Time-Dependent Inversion of Energetic Electron Precipitation Spectra From Ground-Based Incoherent Scatter Radar Measurements

In the D-region, the ionization rate cannot be detected directly with any known measurement technique, therefore it must be estimated. Starting from space-based measurements of precipitating particle flux, we estimate the ionization rate in the atmosphere using the Electron Precipitation Monte Carlo transport method. This ionization rate is used to calculate the expected electron density in the D-region with the Glukhov-Pasko-Inan five species (GPI5) atmospheric chemistry model. We then compare the simulated electron density with that measured by the Poker Flat Incoherent Scatter Radar (PFISR). From ground-based radar measurements of electron density enhancements due to sub-relativistic and relativistic electron precipitation, we present a method to extract the ionization rate altitude profiles using inverse theory. We use this estimation of ionization rate to find the energy distribution of the precipitating particles.
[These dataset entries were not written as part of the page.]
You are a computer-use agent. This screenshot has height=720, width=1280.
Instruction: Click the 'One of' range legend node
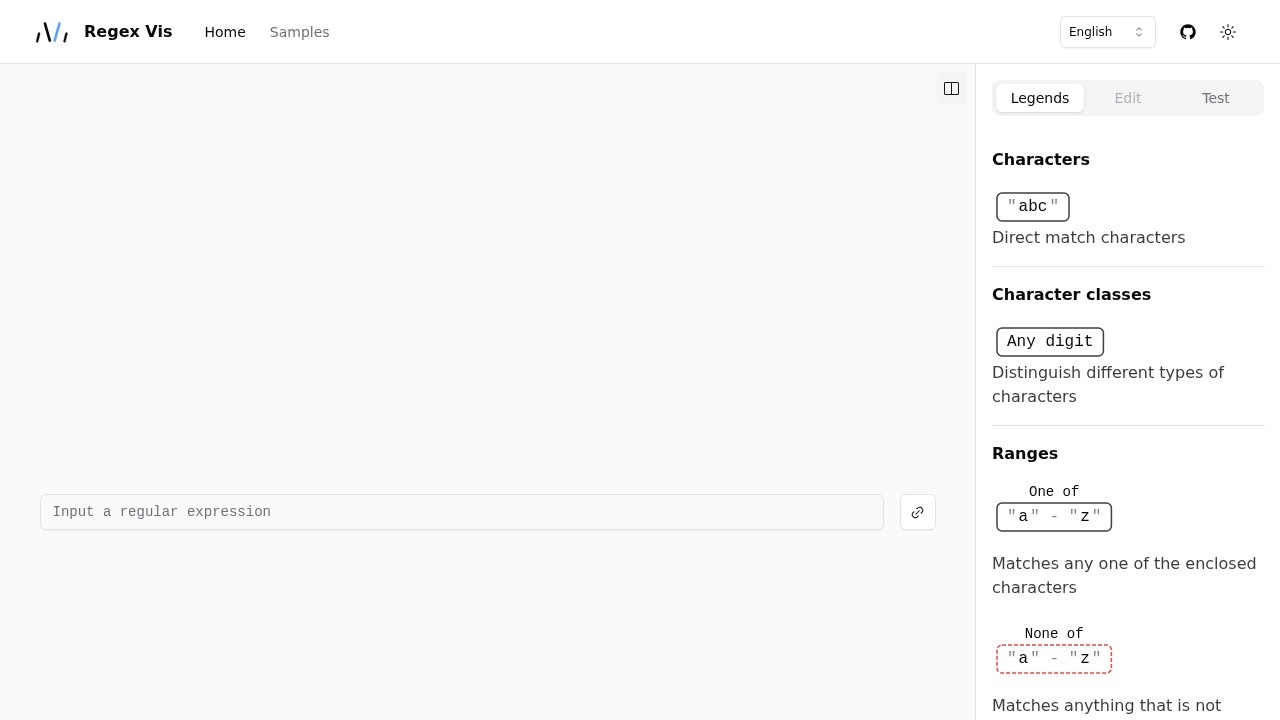tap(1054, 517)
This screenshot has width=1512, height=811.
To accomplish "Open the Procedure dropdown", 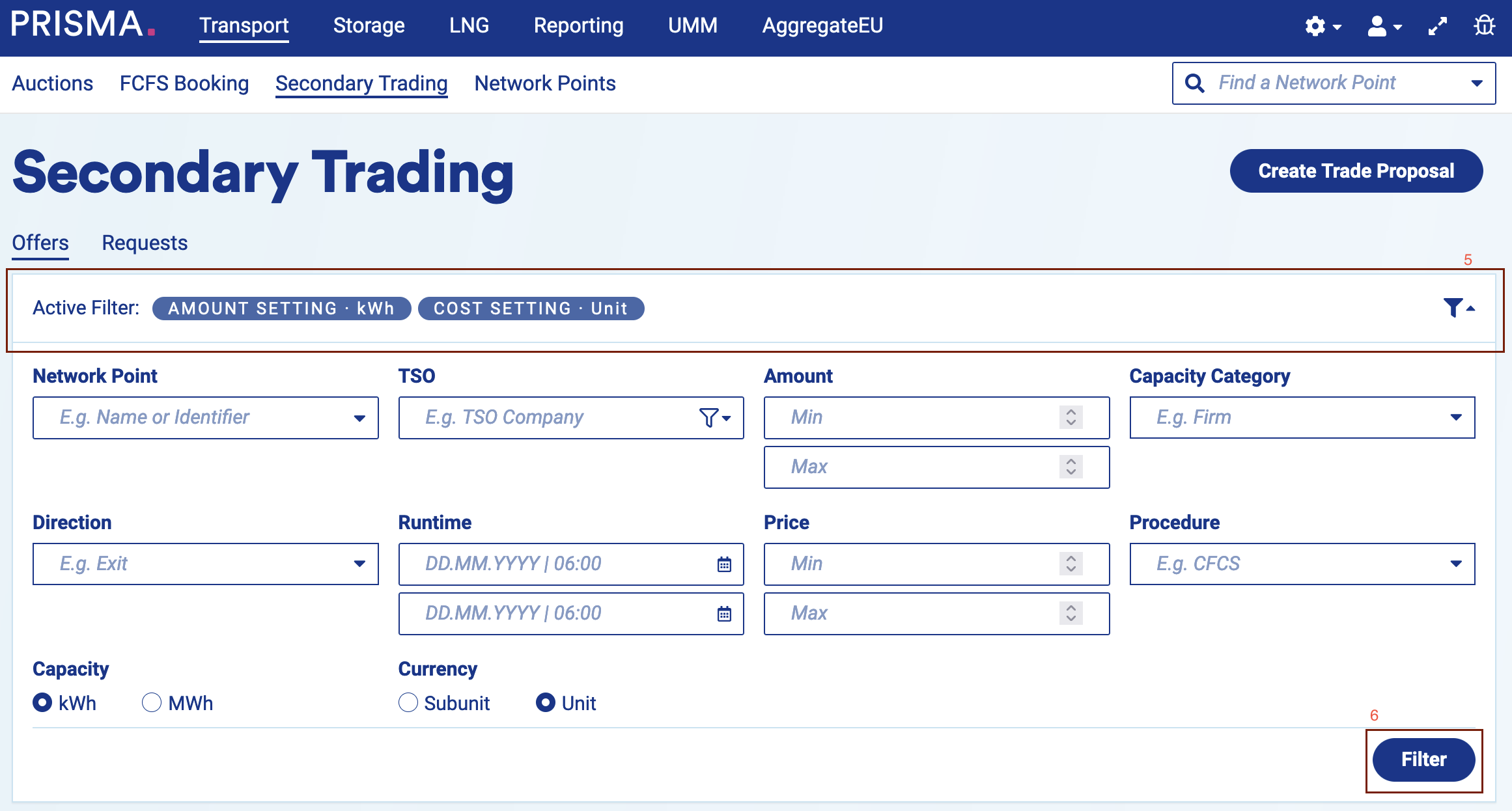I will pyautogui.click(x=1456, y=564).
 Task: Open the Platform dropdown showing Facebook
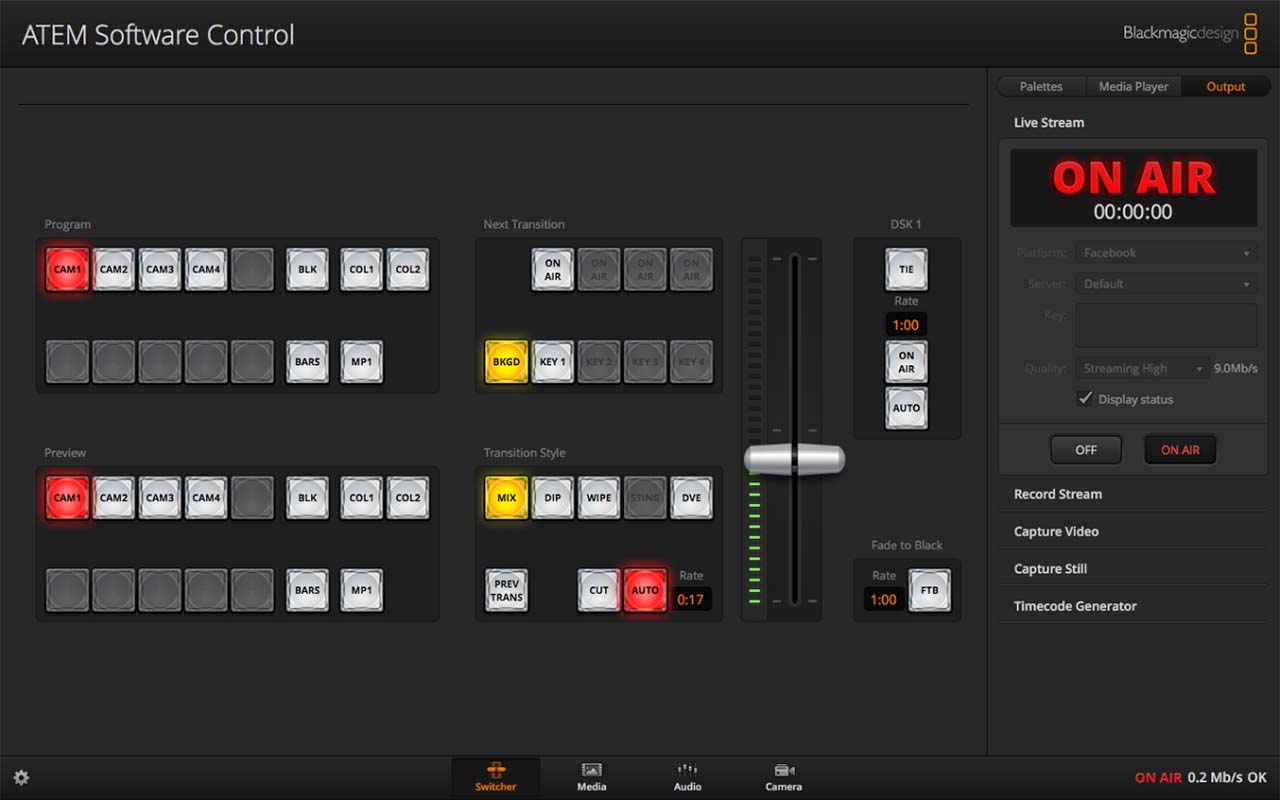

With this inverse method, we are able to link ground measurements of electron density to the precipitating flux in a time dependent manner and with uncertainty in the inverted parameters. The method was tested on synthetic data and applied to specific PFISR data sets. The method is able to retrieve the ionization rate altitude profiles that, when forward modeled, return the expected electron densities within similar to 7% error as compared to the PFISR data. For the case presented here, the arbitrary energy distribution inversion results are comparable in magnitude and shape to those presented in Turunen et al. (2016, ) for the inversion of a single event of pulsating aurora observed by EISCAT.